First, the years (y) are compared. If they are equal, a 0 is returned. This is interpreted as False and the next check is evaluated. Otherwise, if the self.y is smaller then other.y, a 1 is returned from the check and the evaluation stops. The result then is a 1 and True is returned. If self.y is larger then other.y the check returns a -1 which also stop the evaluation but is unequal to 1. So False is returned. Thus, all three parts from year to day are checked. If all are equal, all are interpreted as False, if so the fourth case of the chain, where simply a 1 is returned, is evaluated. So that in this case the function also returns True.

In the last line, the standard string represantation of the Date class is overwritten. These is again a keyword function(__str__). Again a lambda function is used that simply concatenate the strings of the three parts with a "-" between them.

The second class is the OrcID class. This class represents an ORCID as stored ind the SQLight DB. So, it gets an id, a start and a stop date for initialization. We define also two helper functions.
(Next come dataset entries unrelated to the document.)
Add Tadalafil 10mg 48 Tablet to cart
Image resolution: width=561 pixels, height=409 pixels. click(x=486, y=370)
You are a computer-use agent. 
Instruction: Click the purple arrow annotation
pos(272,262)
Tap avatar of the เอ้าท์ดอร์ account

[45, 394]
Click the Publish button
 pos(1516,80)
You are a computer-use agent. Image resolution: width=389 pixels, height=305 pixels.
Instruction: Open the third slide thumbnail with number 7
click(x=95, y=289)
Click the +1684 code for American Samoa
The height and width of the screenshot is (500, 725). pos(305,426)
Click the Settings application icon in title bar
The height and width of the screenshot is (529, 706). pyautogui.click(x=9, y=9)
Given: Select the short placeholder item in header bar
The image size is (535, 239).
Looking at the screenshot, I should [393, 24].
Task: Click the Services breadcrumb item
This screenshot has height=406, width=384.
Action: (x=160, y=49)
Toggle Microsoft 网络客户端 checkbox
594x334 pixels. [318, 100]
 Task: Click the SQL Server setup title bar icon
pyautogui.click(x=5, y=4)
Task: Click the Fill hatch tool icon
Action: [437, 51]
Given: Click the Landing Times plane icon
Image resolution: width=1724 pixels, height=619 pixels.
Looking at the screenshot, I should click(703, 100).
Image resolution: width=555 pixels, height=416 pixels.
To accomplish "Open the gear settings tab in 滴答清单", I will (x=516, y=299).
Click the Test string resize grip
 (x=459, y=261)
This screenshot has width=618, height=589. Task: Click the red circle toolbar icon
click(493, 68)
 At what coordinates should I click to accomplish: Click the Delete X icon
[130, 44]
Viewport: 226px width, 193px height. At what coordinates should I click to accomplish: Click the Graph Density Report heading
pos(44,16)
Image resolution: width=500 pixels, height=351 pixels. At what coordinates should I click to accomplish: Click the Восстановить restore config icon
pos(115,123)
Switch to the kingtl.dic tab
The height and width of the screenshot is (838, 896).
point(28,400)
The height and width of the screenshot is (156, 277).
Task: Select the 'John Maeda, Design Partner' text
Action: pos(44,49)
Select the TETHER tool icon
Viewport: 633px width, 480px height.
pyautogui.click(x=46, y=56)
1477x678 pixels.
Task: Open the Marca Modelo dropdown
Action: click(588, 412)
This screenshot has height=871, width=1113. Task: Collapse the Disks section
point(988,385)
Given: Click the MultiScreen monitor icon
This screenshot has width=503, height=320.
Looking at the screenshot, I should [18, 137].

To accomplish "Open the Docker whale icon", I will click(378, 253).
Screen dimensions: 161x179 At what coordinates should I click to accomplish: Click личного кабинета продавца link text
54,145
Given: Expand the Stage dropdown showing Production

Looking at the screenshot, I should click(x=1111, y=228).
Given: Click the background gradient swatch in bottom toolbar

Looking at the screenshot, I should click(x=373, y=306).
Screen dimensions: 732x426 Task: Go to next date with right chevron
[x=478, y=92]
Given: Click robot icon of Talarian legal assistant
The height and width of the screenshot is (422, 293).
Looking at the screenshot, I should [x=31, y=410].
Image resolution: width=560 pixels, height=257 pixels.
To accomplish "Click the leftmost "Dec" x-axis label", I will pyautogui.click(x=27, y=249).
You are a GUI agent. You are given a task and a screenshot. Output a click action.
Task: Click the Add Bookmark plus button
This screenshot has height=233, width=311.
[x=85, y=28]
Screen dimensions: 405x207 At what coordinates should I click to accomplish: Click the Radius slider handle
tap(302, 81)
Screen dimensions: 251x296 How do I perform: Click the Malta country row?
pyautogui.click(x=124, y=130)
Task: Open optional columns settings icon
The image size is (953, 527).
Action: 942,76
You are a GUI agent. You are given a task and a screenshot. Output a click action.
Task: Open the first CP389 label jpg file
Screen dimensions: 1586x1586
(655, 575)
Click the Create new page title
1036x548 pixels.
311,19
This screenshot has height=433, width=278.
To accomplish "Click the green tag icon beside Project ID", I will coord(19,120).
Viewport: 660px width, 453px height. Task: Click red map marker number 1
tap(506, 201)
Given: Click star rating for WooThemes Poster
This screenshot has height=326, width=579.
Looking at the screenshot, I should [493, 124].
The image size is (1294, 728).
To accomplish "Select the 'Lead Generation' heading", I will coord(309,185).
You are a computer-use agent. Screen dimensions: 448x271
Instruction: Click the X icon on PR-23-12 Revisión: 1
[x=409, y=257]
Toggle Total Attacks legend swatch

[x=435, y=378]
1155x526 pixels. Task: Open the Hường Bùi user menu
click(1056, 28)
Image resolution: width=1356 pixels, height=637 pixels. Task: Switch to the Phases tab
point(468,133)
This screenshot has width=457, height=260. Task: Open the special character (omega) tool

First, a getID function that formats the ORCID with a "-" every 4 symbols. Secondly, a function to get a nice string representation of the OrcID object.

class OrcID:
	def __init__(self, id, start, stop):
		self.id = id
		self.start = Date(*start.split("-"))
		self.stop = Date(*stop.split("-"))
	getID = lambda self: "-".join([self.id[4 * i : 4 * (i + 1)] for i in range(4)])
	__str__ = lambda self: self.getID() + ": " + str(self.start) + " - " + str(self.stop)

The initialization in line 2-5 saves the id, converts the start and stop dates into Date objects, and stores them. These conversations in line 4 and 5 expect that the input string is in the format "YYYY-MM-DD". This is the format how SQLite returns the dates. First, the String function split is used to make a list out of this [y,m,d]. The list then is unpacked in single arguments with the "*" operator.

In line 6 the getID function is defined as lambda function. The goal to place every 4 symbols a "-" is reached by first creating a list of these 4 symbol blocks. For this, i iterate over the range(4) i.e. [0,1,2,3]. and create then the block from 4*i to 4*(i+1). Afterwards, these blocks are joined in one string with "-" as separator with the str.join function. The last line is the simple string representation of the OrcID object in the form 'id:start-end'.

To test these two classes, we change the main function to as follows:

if __name__ == "__main__":
	db = DB()
	orcs = [OrcID(*t) for t in db.getList()]
	db.close()
	for orc in orcs:
		print("Do something with",orc)

In line 3, a list comprehension is used to create a list of OrcIDs out of the list of tuples that db.getList() returns. Again, unpacking is used to resolve the tuple that are saved in t to the parameters that OrcID gets.

The output should look like this:

Do something with 0000-0002-1909-4153: 1900-1-1 - 2016-12-31
Do something with 0000-0002-0183-570X: 1900-1-1 - 2016-12-31
Do something with 0000-0003-0397-7442: 1900-1-1 - 2016-12-31

 

The last class is the WorkSummary class. These class represent a summary of a work i.e. a publication. A WorkSummary has three fields: a path where more information can be found, a title and a publication date. These class should be compared later in the filter step. Thus, a smaller and an equal function are implemented.

class WorkSummary:
	def __init__(self, path, title, date):
		self.path = path
		self.title = title
		self.date = date
	__lt__ = lambda self, other: self.date.y < other.date.y or (self.date.y == other.date.y and self.title < other.title)
	__eq__ = lambda self, other: self.date.y == other.date.y and self.title == other.title
	__str__ = lambda self: self.title + ": " + str(self.date)

The initialization in line 2-5 is straight forward.

The two comparisons in line 6 and 7 will only compare the year of the publication and the title. The rest of the Date is not used to make the comparison not over specific. Both comparisons are written in lambda form. In line 6, the smaller function uses the keyword __lt__ and checks if the year is smaller or if the year is equal and if the title is smaller. For the equal comparison, the keyword __eq__ is used. The function is straight forward: only when the year and the title are equal the WorkSummaries are equal. The last line is a simple string representation of the WorkSummary object in the form "title: data".